En el uso de la propaganda es de vital importancia el acercamiento a estrategias retóricas, por ejemplo el uso de metáforas y la facilidad de transmitir un mensaje complejo mediante frases simples. De igual manera, el uso de la evidencia puede ser reemplazado por la persuasión; al ser empleada efectivamente, el discurso será aceptado a pesar de carecer de hechos verídicos.

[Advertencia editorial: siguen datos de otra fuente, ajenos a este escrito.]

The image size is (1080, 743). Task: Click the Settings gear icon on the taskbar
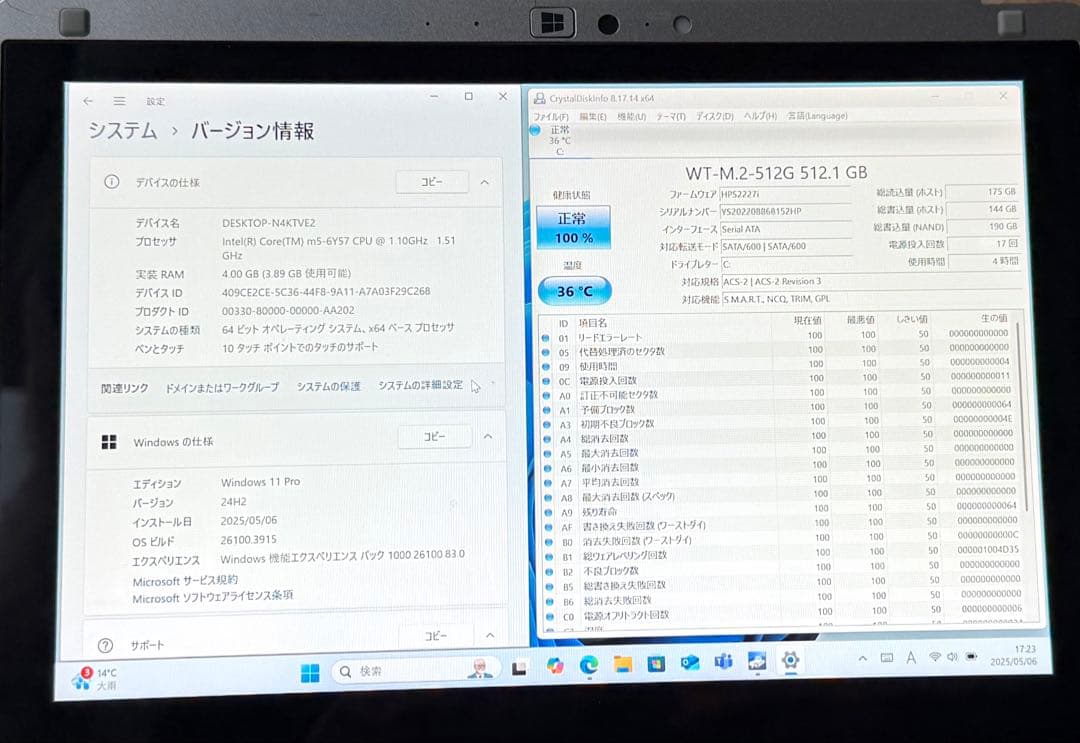click(x=790, y=662)
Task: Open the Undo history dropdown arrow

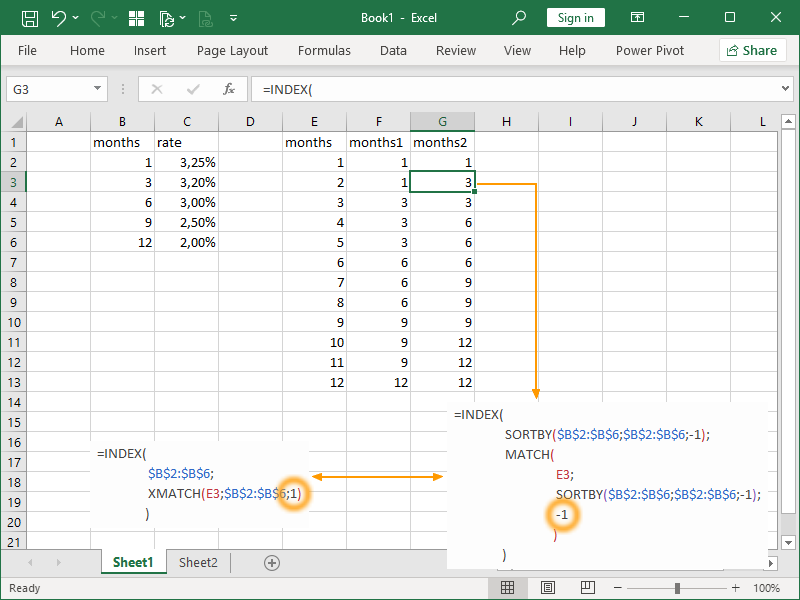Action: (78, 18)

El discurso idiosincrático de Donald Trump, por más simple que parezca, disfraza una complejidad digna de mayor crédito del que se le atribuye. El lenguaje coloquial con que se dirige al público le permite hacer declaraciones contundentes, a pesar de la falta de originalidad o evidencia que lo respalde. Trump manipula la verdad para acomodarla a su conveniencia y los intereses de su campaña; aunque sus declaraciones no son ciertas, ni falsas, sino son hechos acomodados minuciosamente para ser ensamblados en sus discursos.

Posverdad

La falta de información presentada por el entonces candidato fue idealmente premeditada para evitar el escepticismo. Si los hechos se hubieran respaldado, el motor de la campaña se hubiera visto damnificado al perder el nivel de persuasión.

El uso constante de hipérboles en sus discursos políticos hace emerger la preocupación de la ciudadanía sobre los temas que a él le convienen. De esta manera, puede expandir con mayor rapidez el grado de respuesta estimulante entre el público.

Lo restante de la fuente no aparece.